Description of the task
In the material, from the line containing "This screenshot has" up to and including the line containing "tap(941, 506)", replace "chevron" with "arrow" and reproduce only those lines with everything else unchanged. Omit the pictures from the answer.

Task inputs
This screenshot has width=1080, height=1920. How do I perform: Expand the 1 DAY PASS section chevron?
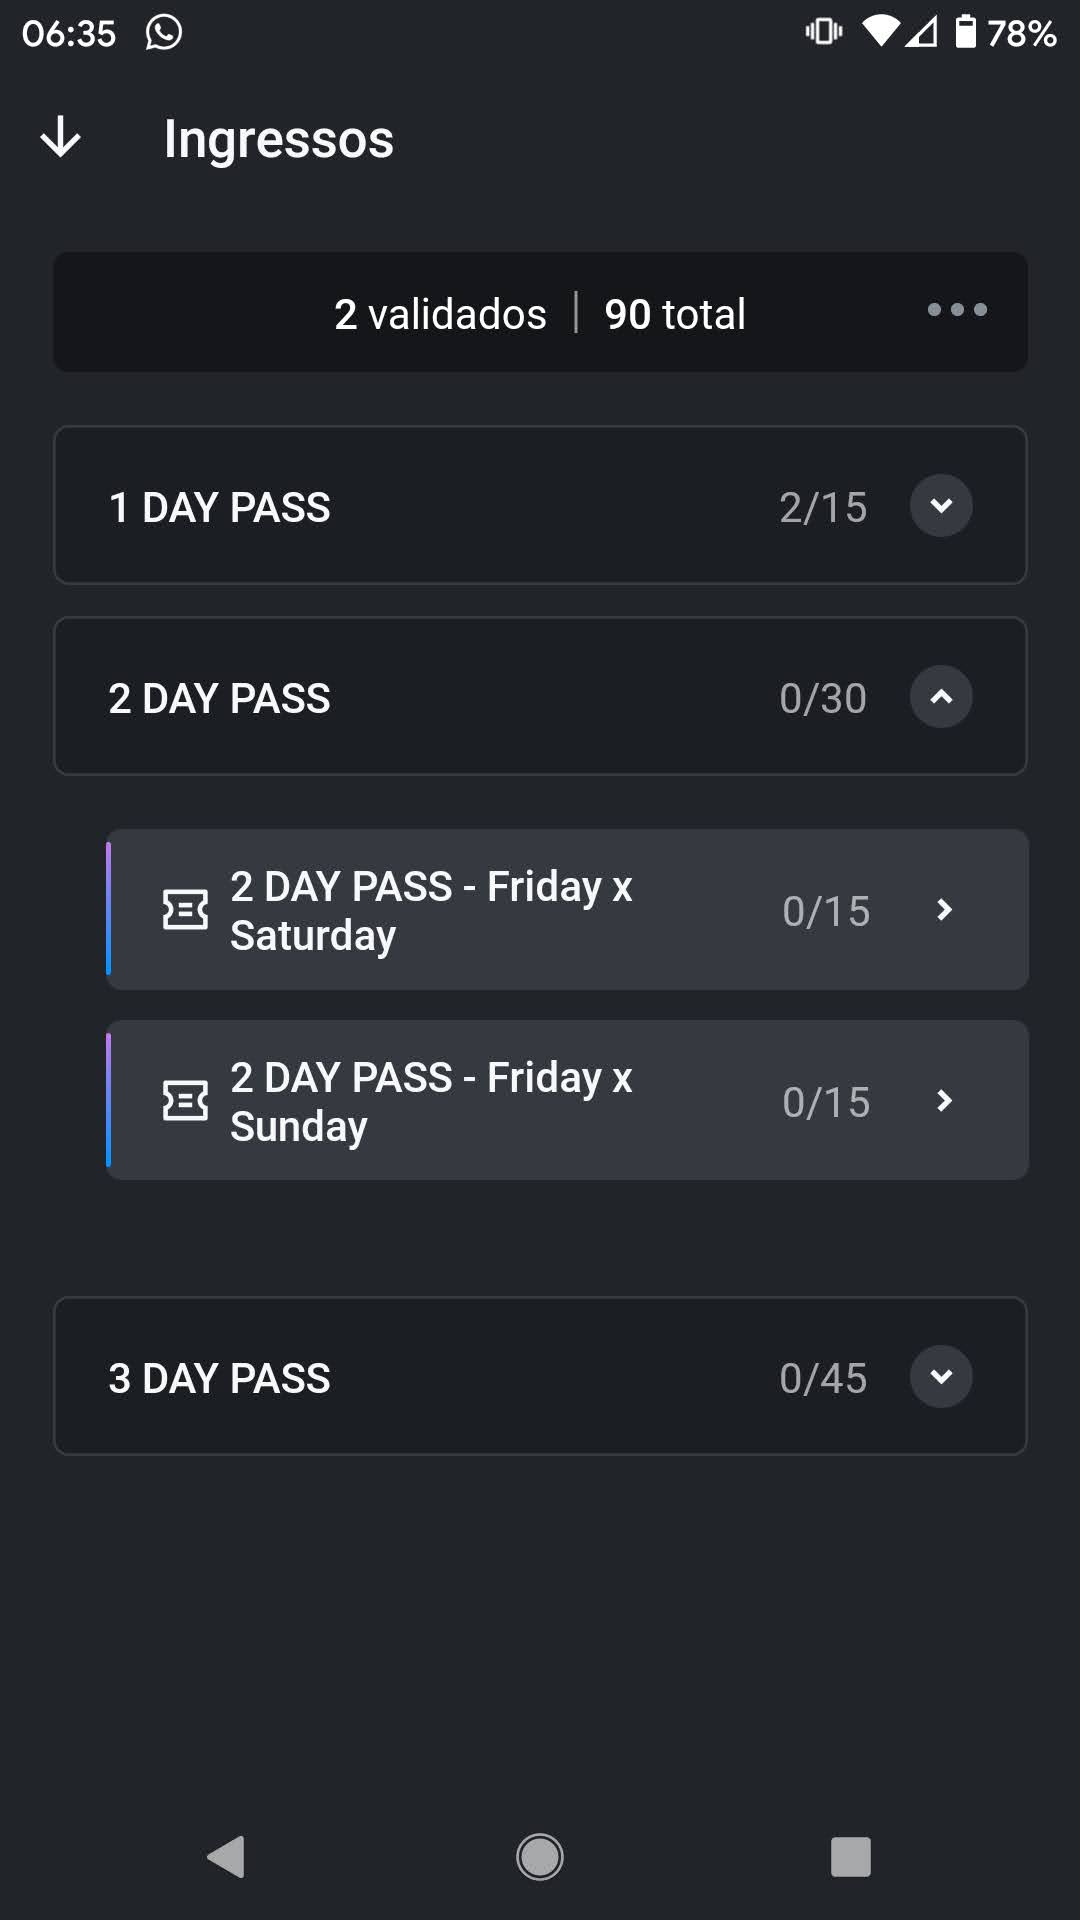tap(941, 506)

--

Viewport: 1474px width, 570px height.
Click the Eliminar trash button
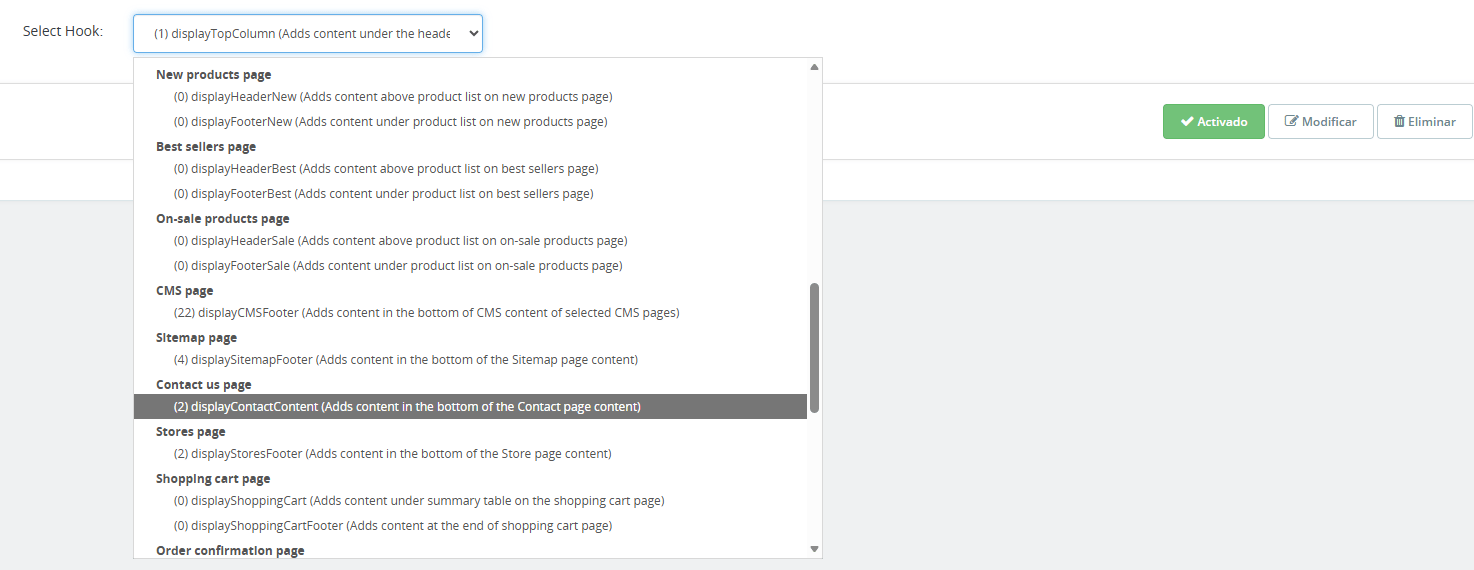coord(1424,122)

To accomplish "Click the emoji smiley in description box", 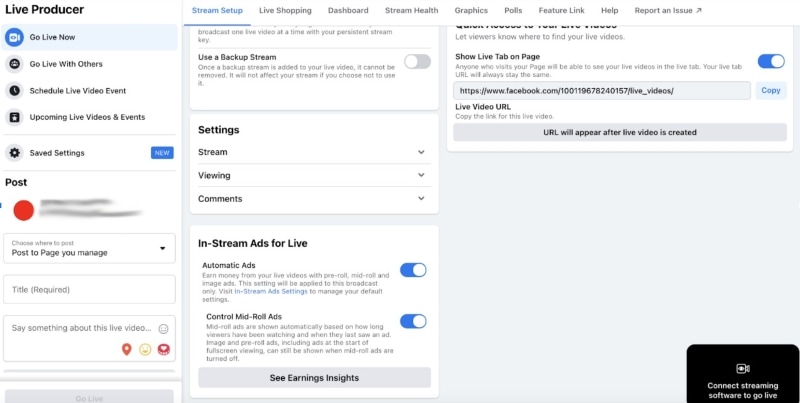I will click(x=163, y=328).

...

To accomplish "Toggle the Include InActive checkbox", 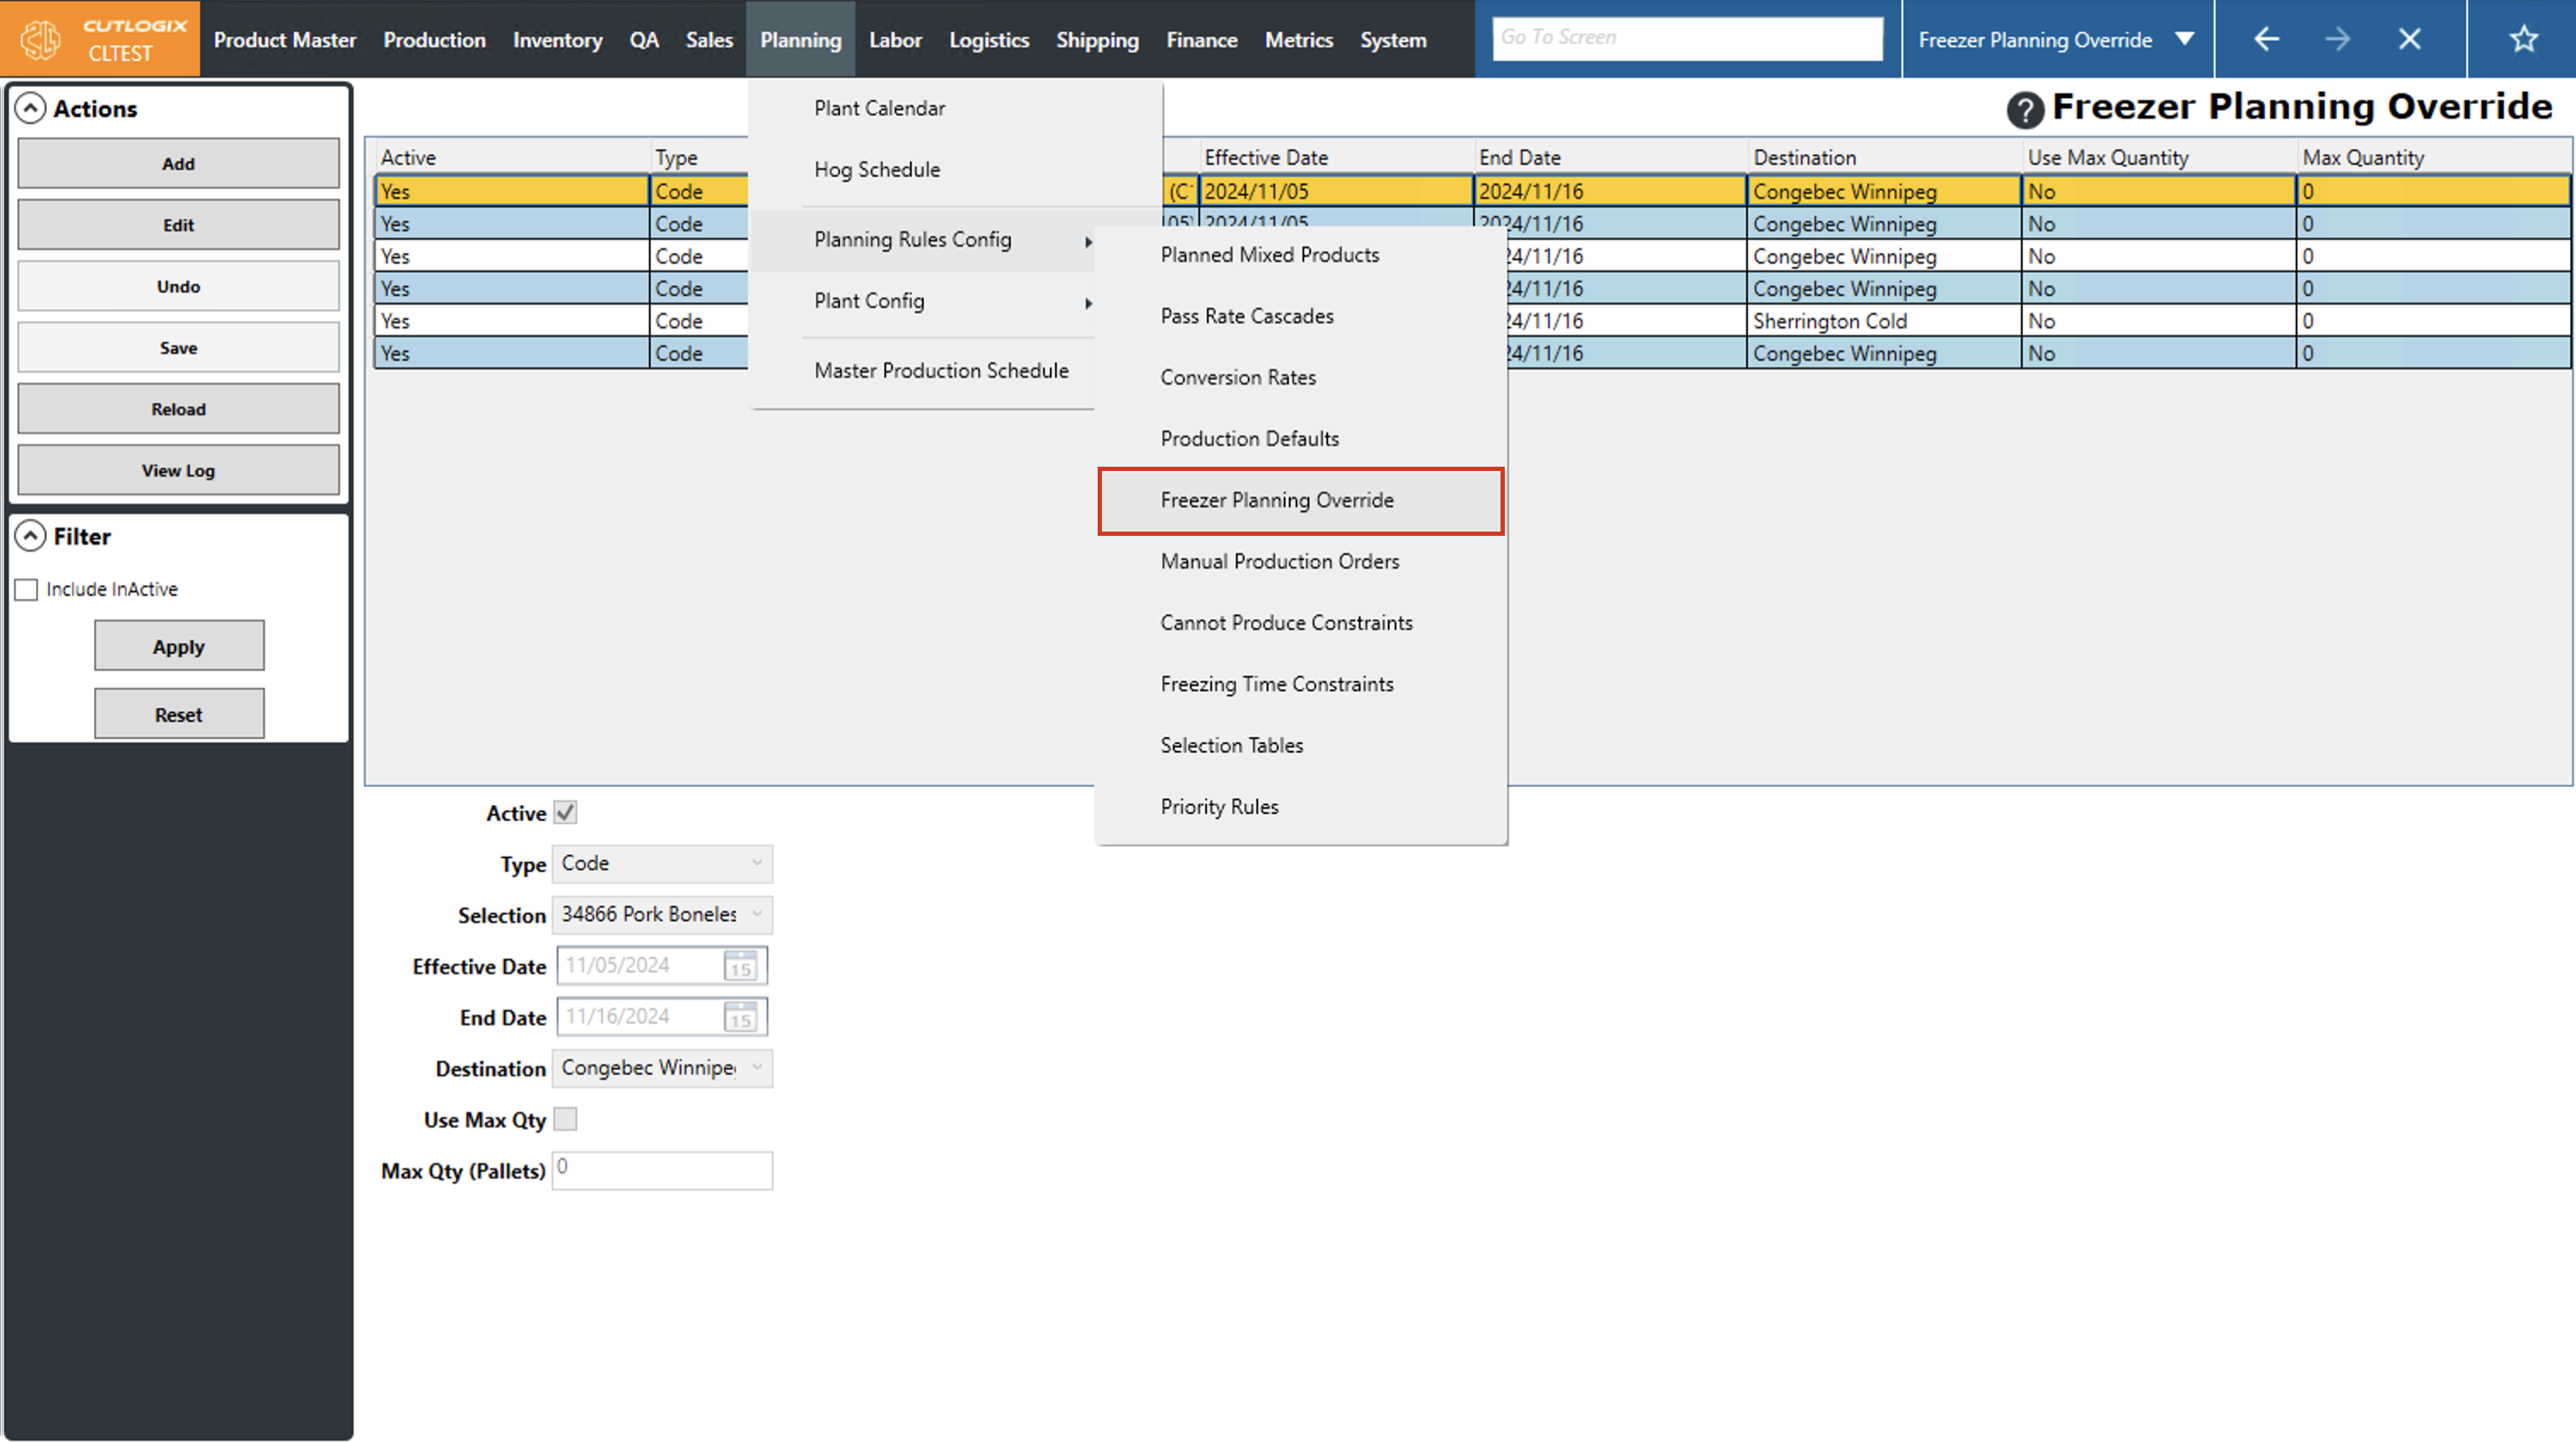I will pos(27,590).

Exercise output
This screenshot has width=1080, height=1920. How do I perform: Expand the 1 DAY PASS section arrow?
tap(941, 506)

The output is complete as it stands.